Flávio Bolsonaro delineia perfil para futuras indicações ao STF, focando em “técnicos e conservadores de verdade”.
O senador Flávio Bolsonaro (PL-RJ) anunciou nesta quarta-feira (3) que, caso venha a ser eleito presidente, pretende indicar nomes com perfil **técnico e conservador genuíno** para o Supremo Tribunal Federal (STF). A declaração foi feita durante entrevista ao jornal O Tempo, em meio a uma agenda de pré-campanha em Minas Gerais.
Flávio Bolsonaro destacou a **grande responsabilidade** que o próximo presidente terá ao indicar quatro novos ministros para a Corte.
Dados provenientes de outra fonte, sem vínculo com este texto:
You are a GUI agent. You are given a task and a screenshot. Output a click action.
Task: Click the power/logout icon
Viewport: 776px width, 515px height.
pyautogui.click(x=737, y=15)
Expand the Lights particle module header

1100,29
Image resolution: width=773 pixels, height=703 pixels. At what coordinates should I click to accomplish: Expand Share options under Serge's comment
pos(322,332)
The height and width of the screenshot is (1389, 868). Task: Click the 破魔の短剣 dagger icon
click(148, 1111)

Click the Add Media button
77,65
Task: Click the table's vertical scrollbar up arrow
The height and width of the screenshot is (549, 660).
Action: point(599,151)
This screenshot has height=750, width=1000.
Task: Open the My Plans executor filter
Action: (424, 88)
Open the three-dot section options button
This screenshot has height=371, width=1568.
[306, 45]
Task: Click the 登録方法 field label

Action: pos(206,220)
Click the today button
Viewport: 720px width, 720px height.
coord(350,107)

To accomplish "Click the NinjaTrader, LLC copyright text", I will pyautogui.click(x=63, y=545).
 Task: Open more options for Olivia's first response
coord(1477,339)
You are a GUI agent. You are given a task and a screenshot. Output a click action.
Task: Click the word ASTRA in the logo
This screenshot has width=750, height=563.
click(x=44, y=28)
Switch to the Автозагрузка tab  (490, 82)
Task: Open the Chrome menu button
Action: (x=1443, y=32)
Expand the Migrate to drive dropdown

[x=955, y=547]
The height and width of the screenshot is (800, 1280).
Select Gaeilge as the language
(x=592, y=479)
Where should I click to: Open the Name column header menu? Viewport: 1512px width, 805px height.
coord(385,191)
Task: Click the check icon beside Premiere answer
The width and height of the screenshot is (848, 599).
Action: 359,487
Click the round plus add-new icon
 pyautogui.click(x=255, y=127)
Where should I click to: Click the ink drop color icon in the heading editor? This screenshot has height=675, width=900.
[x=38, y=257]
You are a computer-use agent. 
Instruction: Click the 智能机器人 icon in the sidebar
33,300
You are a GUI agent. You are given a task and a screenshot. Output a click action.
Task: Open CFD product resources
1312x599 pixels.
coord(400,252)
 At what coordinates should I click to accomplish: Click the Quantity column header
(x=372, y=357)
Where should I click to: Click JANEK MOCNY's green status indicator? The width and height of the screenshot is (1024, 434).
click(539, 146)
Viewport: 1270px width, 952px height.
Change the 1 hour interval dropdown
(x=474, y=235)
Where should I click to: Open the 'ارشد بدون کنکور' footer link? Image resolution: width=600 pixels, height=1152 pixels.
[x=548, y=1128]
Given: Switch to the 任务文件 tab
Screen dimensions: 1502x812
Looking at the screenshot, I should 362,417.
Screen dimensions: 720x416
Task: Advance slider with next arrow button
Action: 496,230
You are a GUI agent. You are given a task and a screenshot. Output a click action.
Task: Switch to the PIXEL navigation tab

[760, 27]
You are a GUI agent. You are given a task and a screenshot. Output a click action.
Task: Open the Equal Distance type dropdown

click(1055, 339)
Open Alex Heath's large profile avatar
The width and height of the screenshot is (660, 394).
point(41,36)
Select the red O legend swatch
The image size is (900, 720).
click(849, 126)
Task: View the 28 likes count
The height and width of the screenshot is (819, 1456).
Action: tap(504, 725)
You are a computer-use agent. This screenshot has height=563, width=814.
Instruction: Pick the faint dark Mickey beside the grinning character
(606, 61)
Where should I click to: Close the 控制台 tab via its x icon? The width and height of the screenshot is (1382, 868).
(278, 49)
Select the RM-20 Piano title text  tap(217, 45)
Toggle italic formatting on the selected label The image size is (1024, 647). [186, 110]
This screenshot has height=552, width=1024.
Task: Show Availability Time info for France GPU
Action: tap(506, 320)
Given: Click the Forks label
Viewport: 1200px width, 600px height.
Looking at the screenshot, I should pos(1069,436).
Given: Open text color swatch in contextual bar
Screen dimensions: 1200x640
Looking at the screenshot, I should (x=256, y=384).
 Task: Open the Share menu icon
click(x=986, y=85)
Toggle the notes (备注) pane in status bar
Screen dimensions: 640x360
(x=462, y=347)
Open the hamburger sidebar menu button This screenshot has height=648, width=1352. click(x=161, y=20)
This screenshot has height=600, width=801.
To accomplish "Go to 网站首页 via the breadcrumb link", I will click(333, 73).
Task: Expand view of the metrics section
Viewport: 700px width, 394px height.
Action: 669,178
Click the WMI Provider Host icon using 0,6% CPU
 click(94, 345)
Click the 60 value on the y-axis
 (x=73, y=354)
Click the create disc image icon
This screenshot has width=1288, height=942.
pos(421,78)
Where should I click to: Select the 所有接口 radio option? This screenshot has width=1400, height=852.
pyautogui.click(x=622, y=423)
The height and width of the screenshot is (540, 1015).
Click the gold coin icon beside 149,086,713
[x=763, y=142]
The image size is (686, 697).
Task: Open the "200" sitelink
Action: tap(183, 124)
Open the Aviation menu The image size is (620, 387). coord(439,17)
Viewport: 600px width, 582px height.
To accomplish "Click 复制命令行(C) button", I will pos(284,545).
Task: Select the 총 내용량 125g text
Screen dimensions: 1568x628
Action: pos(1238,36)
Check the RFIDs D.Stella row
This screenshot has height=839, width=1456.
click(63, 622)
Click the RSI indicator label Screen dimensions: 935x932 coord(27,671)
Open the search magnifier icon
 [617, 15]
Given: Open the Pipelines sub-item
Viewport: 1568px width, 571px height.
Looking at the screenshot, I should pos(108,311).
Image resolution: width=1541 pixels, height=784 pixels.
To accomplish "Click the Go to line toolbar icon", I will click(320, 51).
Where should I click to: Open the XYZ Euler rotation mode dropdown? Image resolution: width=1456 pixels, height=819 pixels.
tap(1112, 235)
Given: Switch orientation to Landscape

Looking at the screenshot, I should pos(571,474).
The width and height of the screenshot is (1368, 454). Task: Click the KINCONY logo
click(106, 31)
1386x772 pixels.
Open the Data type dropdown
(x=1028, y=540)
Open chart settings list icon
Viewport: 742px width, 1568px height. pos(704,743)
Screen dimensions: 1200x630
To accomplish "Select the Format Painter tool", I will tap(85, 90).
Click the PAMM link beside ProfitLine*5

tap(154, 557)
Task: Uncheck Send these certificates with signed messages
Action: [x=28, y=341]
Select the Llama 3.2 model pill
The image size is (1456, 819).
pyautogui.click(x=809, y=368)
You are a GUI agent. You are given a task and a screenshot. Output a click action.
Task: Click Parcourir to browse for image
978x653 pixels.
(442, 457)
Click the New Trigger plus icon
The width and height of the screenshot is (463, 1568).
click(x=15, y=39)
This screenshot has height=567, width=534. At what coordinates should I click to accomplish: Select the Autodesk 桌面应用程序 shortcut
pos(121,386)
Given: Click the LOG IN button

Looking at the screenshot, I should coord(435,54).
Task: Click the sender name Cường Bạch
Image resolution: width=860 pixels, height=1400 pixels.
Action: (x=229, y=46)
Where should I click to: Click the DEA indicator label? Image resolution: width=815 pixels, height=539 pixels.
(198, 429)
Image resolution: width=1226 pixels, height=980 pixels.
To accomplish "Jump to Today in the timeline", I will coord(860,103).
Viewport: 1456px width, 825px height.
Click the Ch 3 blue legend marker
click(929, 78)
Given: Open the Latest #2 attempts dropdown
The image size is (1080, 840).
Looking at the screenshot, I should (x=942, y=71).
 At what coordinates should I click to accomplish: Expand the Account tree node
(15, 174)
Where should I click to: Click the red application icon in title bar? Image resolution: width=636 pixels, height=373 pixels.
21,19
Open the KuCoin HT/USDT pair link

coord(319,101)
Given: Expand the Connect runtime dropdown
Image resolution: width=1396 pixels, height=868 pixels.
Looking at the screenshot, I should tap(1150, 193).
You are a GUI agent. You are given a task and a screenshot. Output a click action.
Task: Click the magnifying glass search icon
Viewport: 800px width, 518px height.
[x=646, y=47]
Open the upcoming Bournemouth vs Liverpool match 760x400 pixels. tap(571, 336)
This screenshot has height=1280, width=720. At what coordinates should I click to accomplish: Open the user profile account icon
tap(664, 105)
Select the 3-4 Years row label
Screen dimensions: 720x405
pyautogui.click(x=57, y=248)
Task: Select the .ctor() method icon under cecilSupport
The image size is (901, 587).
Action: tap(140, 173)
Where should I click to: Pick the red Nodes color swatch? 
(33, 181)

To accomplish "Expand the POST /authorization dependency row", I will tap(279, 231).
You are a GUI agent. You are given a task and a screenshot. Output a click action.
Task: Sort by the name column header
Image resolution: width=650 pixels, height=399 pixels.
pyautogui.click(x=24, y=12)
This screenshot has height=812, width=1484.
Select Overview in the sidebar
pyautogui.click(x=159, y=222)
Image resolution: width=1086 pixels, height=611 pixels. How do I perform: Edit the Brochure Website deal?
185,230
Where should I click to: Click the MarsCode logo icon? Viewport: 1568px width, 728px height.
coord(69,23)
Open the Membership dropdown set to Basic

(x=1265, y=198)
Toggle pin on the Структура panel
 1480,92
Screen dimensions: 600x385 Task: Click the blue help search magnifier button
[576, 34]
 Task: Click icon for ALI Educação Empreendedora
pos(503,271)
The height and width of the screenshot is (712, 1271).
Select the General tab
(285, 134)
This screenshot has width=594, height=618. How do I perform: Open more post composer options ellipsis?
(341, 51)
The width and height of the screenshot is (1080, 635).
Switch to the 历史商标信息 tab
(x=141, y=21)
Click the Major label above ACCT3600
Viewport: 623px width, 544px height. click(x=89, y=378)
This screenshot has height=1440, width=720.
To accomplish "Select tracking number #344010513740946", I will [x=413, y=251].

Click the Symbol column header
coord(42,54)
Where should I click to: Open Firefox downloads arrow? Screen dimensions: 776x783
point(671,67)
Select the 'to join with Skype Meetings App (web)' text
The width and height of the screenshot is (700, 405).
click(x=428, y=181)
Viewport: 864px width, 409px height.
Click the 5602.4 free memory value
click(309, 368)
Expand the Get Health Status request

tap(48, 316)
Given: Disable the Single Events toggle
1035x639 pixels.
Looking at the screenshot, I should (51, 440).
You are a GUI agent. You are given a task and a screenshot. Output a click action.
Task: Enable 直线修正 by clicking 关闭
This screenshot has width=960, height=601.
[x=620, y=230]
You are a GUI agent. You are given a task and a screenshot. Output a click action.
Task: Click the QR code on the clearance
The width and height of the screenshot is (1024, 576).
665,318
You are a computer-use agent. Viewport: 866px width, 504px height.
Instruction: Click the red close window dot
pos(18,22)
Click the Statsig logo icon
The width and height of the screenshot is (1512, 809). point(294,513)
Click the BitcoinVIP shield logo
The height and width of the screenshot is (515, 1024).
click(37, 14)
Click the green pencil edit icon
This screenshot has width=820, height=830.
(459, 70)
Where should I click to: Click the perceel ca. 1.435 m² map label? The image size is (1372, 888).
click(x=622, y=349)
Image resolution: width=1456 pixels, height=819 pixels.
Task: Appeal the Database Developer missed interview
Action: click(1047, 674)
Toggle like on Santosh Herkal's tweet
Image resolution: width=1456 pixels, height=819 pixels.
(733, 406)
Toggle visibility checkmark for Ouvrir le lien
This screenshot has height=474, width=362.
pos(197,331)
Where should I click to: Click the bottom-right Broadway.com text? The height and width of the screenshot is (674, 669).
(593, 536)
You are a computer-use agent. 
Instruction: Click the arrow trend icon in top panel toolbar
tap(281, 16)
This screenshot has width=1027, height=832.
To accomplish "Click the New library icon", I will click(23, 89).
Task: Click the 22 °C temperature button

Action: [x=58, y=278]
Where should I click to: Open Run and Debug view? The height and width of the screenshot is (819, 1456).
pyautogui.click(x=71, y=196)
Segundo ele, o perfil dos indicados será distinto dos atuais, priorizando aqueles que possuam não apenas o conhecimento técnico necessário, mas também sejam verdadeiramente conservadores.
O parlamentar justificou sua posição ao criticar o que denomina como **”ativismo judicial”**, argumentando que decisões monocráticas com viés ideológico frequentemente extrapolam a competência do Poder Legislativo. A declaração foi divulgada após agenda em Minas Gerais, conforme informações do jornal O Tempo.
Críticas ao “ativismo judicial” e defesa de critérios conservadores
O senador expressou sua preocupação com decisões que, em sua visão, desvirtuam a função do Judiciário. Ele citou exemplos como a **possível descriminalização de drogas ou a permissão do aborto** através de decisões individuais de ministros. Flávio Bolsonaro ressaltou a importância de indicar nomes que tenham **”viabilidade de passar no Senado Federal”**, um detalhe crucial no processo de aprovação.
Ele lamentou o que percebe como uma tentativa de alguns magistrados de “governar o país”, em contraste com a época em que, segundo ele, os ministros se manifestavam “apenas nos autos”. A busca por um STF alinhado a seus valores ideológicos é um ponto central em sua visão para o futuro do país.
Pilares para a indicação de ministros ao STF
Caso assuma a Presidência, Flávio Bolsonaro adiantou que suas escolhas para a Suprema Corte seriam guiadas por três pilares fundamentais. O primeiro seria o **alinhamento ideológico e técnico**, buscando um equilíbrio entre o saber jurídico notório e valores conservadores, funcionando como uma barreira contra pautas como a descriminalização do aborto e das drogas.
O segundo pilar seria a **viabilidade política**, priorizando nomes com bom trânsito e capacidade de aprovação na sabatina do Senado Federal. Por fim, o terceiro critério seria o **respeito à Constituição**, com a escolha de perfis focados no “básico”, que atuem estritamente a serviço da Carta Magna e do país, em detrimento de “projetos de poder”.
Oposição a Jorge Messias e críticas ao governo
Na mesma entrevista, o senador reiterou sua **forte oposição a uma eventual indicação do atual advogado-geral da União, Jorge Messias, ao STF**. Flávio assegurou que atuaria ativamente no Senado para barrar o nome de Messias, considerando-o alinhado aos interesses do governo federal e não à “estrita legalidade”.
O parlamentar também acusou o presidente Lula de demonstrar simpatia por facções criminosas, como o Comando Vermelho (CV) e o Primeiro Comando da Capital (PCC), ao não reconhecê-las como organizações terroristas. Flávio defendeu **medidas mais rigorosas contra o crime organizado**, um tema que tem pautado suas declarações recentes.
Recentemente, Flávio Bolsonaro anunciou que ingressaria com uma notícia-crime no STF contra o presidente Lula. A ação se baseia em uma declaração de Lula que, segundo o senador, teria incitado sua morte, ao relembrar um episódio histórico para sugerir que Flávio merecia ser “enforcado” como traidor. A disputa política entre Flávio e Lula também envolve a repercussão de possíveis novas tarifas impostas pelo governo de Donald Trump ao Brasil.